TRIBUNE – Une illustration en est l’absence criarde de stratégies intégrées de développement économique et social inclusif, bâties sur des forces endogènes et qui servent de boussoles pour déterminer les interventions les plus granulaires.
Il faut donc commencer par se donner une vision paradigmatique (modèle de pensée). Cette vision doit ensuite se traduire par une stratégie qui à son tour, produit des programmes. Ces programmes se déclinent ensuite en projets et ces projets en interventions.
Gouverner étant une entreprise de développement, on serait tenté de faire le parallélisme avec une stratégie d’entreprise qui définit sa culture d’entreprise, ses buts, ses objectifs, la manière de poursuivre ses objectifs intermédiaires, sa hiérarchie des urgences, son modèle d’identification et de mitigation des risques, son plan d’affaires, ses moyens d’actions, la nature et les compétences de ses dirigeants et exécutants, le tout faisant partie d’un système intégré et solidaire.
Or trop souvent, on entend parler de programmes de gouvernement ou de plans, sans pouvoir les rattacher à des stratégies bien articulées, ce qui empêche de faire des jugements de cohérence et de pertinence des actions posées et, rend leur suivi et évaluation difficiles.

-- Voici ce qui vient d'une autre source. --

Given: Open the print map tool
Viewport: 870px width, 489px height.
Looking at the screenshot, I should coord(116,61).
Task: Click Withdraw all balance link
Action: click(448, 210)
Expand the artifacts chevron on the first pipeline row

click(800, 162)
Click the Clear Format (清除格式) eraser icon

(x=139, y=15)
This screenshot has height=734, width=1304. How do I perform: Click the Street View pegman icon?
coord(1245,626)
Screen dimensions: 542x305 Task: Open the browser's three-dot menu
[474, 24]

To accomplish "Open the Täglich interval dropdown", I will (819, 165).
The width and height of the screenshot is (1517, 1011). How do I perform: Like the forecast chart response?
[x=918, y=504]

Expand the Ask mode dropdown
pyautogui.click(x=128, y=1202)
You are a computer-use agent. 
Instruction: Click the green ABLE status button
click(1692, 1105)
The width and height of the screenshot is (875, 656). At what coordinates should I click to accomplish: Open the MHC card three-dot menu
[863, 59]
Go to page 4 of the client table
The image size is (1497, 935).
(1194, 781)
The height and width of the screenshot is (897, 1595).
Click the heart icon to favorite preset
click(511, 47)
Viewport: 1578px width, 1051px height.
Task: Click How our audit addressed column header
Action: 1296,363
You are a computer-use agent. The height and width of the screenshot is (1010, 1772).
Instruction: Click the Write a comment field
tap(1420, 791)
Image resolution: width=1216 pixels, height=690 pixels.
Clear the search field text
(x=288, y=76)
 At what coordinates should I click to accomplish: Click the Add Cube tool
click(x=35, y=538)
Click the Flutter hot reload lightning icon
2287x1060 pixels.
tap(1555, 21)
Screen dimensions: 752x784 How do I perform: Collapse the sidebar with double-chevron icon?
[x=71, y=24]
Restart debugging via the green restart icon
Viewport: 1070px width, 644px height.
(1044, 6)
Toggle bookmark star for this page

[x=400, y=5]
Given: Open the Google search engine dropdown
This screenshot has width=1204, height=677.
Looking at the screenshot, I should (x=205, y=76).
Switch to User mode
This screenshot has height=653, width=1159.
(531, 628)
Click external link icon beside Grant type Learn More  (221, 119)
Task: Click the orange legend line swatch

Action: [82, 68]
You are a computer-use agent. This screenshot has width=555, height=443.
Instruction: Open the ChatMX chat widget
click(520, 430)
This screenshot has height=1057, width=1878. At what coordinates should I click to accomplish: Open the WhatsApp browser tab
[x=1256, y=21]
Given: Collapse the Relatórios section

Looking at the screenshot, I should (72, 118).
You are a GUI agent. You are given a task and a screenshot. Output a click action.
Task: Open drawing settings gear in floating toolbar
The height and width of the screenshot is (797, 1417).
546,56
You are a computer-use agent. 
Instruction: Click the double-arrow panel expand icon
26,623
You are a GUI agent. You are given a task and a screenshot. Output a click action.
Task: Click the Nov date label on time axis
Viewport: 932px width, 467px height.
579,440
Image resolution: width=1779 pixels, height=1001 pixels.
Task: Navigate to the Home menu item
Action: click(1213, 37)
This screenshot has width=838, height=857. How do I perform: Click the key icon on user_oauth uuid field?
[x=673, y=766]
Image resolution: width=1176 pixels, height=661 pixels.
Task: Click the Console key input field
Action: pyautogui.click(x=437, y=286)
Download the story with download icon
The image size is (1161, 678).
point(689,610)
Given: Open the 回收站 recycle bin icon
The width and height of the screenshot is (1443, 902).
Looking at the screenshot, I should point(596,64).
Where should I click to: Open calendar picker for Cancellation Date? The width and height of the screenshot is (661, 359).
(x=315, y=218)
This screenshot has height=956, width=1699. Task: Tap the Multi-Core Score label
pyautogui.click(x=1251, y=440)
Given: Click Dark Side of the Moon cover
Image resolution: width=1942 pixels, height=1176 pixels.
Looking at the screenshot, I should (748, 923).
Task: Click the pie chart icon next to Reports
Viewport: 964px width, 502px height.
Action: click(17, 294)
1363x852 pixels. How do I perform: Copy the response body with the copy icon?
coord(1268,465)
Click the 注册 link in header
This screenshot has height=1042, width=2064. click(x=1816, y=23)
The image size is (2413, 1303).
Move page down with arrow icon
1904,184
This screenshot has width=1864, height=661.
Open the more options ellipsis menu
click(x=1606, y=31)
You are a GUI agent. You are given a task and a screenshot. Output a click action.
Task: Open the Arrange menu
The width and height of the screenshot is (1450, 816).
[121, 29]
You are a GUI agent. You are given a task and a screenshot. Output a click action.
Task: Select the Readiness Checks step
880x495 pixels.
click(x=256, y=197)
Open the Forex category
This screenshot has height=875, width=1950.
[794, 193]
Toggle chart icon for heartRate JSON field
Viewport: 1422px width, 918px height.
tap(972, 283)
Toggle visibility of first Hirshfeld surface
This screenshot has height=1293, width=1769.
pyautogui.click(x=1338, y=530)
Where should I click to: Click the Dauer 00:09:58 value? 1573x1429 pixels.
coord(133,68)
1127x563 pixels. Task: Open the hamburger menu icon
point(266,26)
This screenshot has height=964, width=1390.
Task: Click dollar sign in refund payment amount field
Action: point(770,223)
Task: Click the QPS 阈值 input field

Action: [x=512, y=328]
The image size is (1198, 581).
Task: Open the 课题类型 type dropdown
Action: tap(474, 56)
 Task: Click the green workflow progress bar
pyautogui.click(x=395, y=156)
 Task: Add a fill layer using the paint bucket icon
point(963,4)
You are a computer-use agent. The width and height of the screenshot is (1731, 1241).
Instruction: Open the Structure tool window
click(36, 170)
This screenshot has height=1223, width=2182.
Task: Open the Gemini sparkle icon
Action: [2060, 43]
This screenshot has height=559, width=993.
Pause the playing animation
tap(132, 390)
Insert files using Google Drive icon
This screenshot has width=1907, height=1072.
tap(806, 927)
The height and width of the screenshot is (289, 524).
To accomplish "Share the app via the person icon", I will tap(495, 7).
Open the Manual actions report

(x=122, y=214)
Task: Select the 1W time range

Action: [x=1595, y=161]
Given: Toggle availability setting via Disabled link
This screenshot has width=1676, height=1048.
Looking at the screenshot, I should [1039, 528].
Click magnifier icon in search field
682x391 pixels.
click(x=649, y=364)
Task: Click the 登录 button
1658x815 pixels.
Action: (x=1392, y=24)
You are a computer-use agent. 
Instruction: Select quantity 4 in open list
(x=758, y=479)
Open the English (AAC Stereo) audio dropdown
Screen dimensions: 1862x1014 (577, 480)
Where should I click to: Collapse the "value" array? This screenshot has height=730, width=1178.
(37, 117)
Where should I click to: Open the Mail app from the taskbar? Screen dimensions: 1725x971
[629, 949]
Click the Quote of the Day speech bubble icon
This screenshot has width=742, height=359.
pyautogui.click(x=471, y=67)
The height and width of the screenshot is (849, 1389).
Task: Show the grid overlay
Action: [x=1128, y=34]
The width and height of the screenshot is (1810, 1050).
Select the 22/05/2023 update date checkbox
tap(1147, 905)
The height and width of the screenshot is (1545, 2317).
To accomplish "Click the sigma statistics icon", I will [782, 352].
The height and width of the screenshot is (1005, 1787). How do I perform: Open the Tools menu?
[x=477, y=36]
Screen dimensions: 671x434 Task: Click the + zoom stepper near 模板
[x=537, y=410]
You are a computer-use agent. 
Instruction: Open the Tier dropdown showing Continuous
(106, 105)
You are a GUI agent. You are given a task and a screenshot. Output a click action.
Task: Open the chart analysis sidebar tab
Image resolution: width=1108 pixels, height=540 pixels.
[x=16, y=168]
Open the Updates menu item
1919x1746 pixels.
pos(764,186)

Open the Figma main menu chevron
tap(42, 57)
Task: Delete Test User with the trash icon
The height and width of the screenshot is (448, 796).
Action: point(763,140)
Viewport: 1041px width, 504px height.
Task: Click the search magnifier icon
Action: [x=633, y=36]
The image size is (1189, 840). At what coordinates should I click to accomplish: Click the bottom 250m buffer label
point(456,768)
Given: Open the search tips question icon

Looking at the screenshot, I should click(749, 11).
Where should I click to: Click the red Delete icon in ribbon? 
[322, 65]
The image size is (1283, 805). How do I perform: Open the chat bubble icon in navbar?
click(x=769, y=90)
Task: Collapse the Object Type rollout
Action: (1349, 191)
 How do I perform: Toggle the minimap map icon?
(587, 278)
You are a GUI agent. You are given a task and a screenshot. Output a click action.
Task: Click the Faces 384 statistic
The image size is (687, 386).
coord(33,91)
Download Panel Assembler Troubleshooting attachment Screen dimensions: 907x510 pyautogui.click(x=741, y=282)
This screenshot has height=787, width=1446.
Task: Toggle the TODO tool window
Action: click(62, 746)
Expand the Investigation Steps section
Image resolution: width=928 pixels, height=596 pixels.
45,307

Cette situation ubuesque relève de la primauté de l’administratif sur le productif et de la bureaucratisation des gouvernements, depuis l’avènement du Consensus de Washington, avec les programmes de stabilisation et d’ajustement structurel qui ont détruit toutes les bases conceptuelles des stratégies de développement économique et social et, anéanti les moyens de les mettre en œuvre.
Cette dramatique institutionnalisation d’une fabrique de pauvreté structurelle qui jure avec l’abondance de sources de croissance en Afrique a été rendue possible par le piège enfantin d’un endettement public non maîtrisé, devenant de plus en plus insoutenable et non-orienté par des objectifs clairs d’un développement assez intraverti.
Cette prise d’otage par de l’endettement public absurde parce qu’aussi par addiction a trop souvent restreint les marges de manœuvre des nouveaux gouvernements qui doivent rembourser les dettes qu’ils trouvent, sous peine de se voir couper les appuis budgétaires qui leur permettent de faire fonctionner leur administration et payer les forces de défense et de sécurité pour maintenir leur ordre.
Donc se soumettre à la même logique de financement fait que de nouveaux gouvernements ne peuvent absolument pas apporter quelque changement que ce soit et n’arrivent surtout pas à tenir leurs promesses vis à vis des populations qui les voient comme des sauveurs.
C’est ainsi qu’un ministre des finances se réduit à un agent comptable principal, un ministre de l’économie à ne signer que des conventions d’assistance.
Opérer des ruptures c’est donc casser cette chaîne de fabrique de pauvreté.